Some people, when they are told about other people’s plights or hurts, say, “What’s that got to do with me?” When you tell them about specific stereotypes/actions/words that hurt you, they say, “So what? Get over it.” Me, when someone tells me that they don’t like this or that or have been hurt by something or that there is a specific injustice that rankles them, I want to know what underlying reasons lead to this situation, why it bothers them, and what can be done. I love to find out about things and to expand my knowledge base of “the human condition”. I want to be sensitive to other people’s plights and to learn better how not to be a jerk and instead be a better contributing member of society.
This philanthropic view is the cover story for my blog-reading addiction. Heh.
Well, I’m only half kidding.
I’ve been reading Waiter Rant for an inside look at that lives of waitstaff. It’s given me a greater appreciation for people who work at restaurants, and I have internalized some tips to make sure I am not a jerky customer. I hate it when people feel like they can be rude to people and put them down because you happen to be paying them (or someone else) for something or another. It’s not like the person signed up to be your indentured servant.
I’ve also been reading Jon’s Jail Journal. The jail he was in before sentencing (he was in the interim jail for over two years) is in Arizona and sounds like a really frightening violation of human decency, especially as some of the people there had not yet been convicted yet and some had yet to be sentenced (after conviction). I vaguely remember reading about the tent jails before, but I have no idea where or when. There are some excerpts at The Guardian.

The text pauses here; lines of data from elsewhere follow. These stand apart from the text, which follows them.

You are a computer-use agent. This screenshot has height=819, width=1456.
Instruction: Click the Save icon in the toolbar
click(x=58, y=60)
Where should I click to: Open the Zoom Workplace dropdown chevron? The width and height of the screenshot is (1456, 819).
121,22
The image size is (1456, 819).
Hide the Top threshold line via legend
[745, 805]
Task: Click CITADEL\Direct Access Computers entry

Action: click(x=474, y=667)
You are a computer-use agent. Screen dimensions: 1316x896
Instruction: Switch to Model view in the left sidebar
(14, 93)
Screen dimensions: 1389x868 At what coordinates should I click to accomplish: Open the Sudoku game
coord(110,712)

My dad doesn’t talk to anyone (that I know of) of how things were in jail and prison. I can’t imagine how it was for him, and I don’t know the conditions he was held in. I don’t know what his daily routine was. I don’t know anything about the place, except that told to me from the nursing and medical staff whom I spoke with on several occasions. His correctional officer also seemed like a decent person when I spoke to him, but what did/do I know about what really went on? I was told by a nurse that it was one of the nicer facilities, but the stories in “Jon”‘s journal shake me. My dad had gone through Vietnam as a young man. I don’t know what he went through. He never talked about that either. All the things he’s seen in his life that he doesn’t talk about… what is it doing to him? He’s never been a decent father, and he’s been a pretty crappy husband to my mom most of the years they’ve been married, but he’s still a human being and he’s still a person who’s been through a lot of senseless pain. Some people are just not good in certain roles, and as an adult, I can and have long since accepted that.
It’s stupidly ironic that I feel like I am learning about him only through reading about strangers and their stories.
The U.S. penal and justice system is broken. It needs to be fixed. We can cage people up and treat them like animals and pay out ridiculous amounts of tax dollars that could be going into health care or education, or we can address the real problems and try to find real answers. If I know what those are, I’ll let you know. :p There are people who should be locked up that aren’t. There are people who really genuinely need mental help but do not get it. There are people who don’t need to be doped up that are. The end result is that the system does not produce the results that we want to/are led to believe.
This post was brought to you by my Bleedin’ Liberal Heart ™.
ETA: Due to popular request [read: Because I remembered and felt like it], I bring you more “real life” blogs:
- Gang Stories, by a former gang-banger now living a white-collar life
- Clublife, by a bouncer at two NYC clubs
- opinionistas, by an associate at a law firm in NYC
- Random Acts of Reality, by an EMT working in London, England.
It’s weird that I’m not that interested in meeting people, yet I am still interested in learning more about the human experience and hearing about other people’s daily lives.